How to complete this task: Search the records below for the word "will". Copy each line where it occurs.

(Collection entries)
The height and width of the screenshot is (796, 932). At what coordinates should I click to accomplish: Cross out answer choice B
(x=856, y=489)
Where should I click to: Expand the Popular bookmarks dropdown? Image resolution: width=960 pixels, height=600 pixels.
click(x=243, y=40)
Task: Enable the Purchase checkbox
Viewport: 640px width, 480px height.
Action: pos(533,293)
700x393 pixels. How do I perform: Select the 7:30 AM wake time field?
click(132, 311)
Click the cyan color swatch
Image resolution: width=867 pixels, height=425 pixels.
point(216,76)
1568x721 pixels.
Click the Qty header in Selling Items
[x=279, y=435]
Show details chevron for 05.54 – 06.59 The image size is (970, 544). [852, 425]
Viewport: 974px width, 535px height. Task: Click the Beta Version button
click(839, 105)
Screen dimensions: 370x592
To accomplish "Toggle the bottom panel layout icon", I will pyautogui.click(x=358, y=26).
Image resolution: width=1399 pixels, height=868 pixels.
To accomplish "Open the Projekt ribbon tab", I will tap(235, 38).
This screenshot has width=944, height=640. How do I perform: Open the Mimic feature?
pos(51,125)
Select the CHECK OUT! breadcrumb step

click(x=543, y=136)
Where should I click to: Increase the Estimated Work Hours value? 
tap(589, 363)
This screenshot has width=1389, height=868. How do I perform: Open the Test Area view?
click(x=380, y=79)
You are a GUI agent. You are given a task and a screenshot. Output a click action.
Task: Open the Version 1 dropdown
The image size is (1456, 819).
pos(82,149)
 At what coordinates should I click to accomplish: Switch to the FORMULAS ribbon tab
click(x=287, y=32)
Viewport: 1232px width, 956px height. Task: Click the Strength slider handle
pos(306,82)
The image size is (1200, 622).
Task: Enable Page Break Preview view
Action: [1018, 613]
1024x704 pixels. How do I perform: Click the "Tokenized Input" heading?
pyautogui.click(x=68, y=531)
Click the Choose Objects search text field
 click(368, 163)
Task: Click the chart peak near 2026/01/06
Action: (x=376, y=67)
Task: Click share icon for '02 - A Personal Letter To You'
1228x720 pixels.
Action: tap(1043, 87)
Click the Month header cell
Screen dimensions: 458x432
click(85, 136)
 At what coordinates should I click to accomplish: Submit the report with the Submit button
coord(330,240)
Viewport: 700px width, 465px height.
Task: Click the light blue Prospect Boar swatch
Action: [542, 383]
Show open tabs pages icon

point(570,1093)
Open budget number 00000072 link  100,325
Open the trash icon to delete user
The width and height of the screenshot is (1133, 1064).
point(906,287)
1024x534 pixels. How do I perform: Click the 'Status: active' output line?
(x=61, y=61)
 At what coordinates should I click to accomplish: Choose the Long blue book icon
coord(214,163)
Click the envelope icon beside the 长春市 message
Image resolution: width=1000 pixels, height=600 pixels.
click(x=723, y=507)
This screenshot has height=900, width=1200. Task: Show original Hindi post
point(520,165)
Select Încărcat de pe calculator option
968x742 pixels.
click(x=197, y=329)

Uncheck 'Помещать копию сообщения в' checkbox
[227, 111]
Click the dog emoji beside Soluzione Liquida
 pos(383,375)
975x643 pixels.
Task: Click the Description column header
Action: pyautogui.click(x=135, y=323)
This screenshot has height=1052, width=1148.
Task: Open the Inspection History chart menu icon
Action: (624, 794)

Exercise output:
To accomplish "Toggle the bottom panel layout icon", I will pyautogui.click(x=358, y=26).
To accomplish "Open the Projekt ribbon tab", I will tap(235, 38).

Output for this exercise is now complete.